This 80-minute journey through the surreal psyche of a man facing extinction is a solo vehicle for Derevo's artistic director Anton Adasinsky, an actor/mime/clown of the Russian tradition he digs from his own soul to excavate profound human truths. In this case, our childlike species' propensity for violence and neverending search for answers.
Adasinsky has the gift of watchability, although our pleasure in his absurdity drops in moments when it seems he doesn't know exactly what he's doing. This is serious theatre clowning, carried off through a vigorous performance that turns all to the absurd with a steely gaze, a twinkling look, or eyes screwed shut against age and the light.
Beginning amongst us, an old man, tattered and tramplike, queues to watch the show. It's an apocalypse movie, perhaps. A combination of live action footage and Pavel Semchenko's animations—both digital and hand-drawn—interact with Adasinsky's Last Clown much as we do: a little, not a lot. Breaking the fourth wall from behind, he is alone even in company.
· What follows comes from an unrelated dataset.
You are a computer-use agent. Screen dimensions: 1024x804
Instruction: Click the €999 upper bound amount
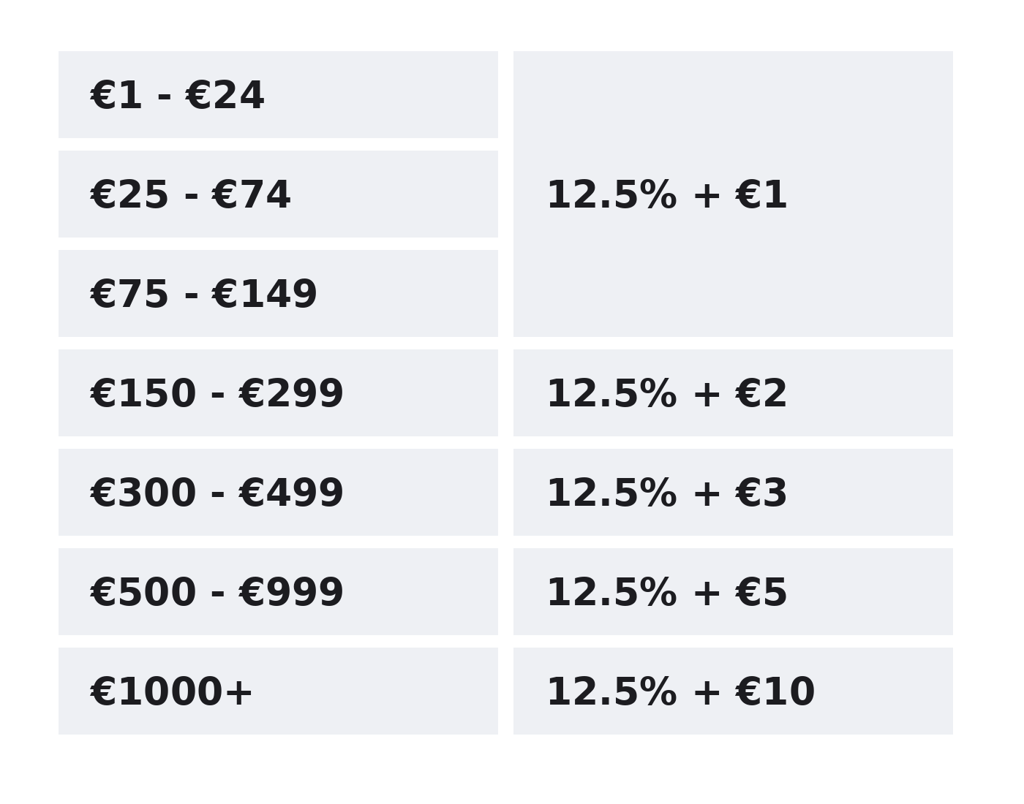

Motifs from the visual canon of Christianity mix with representations of popular entertainments. A dominant soundscape of clanging, crashing, calliopes and clapping audiences drives a succession of bizarre encounters between Adasinsky and the world around him. Special effects are created by a visible crew, mirroring rippled lights onto a backcloth, focusing beams, or shifting a podium of wafting flames, preventing any illusion from sustaining itself for long. There are plenty of visual treats and, under the extravaganza, more than a tinge of sadness too.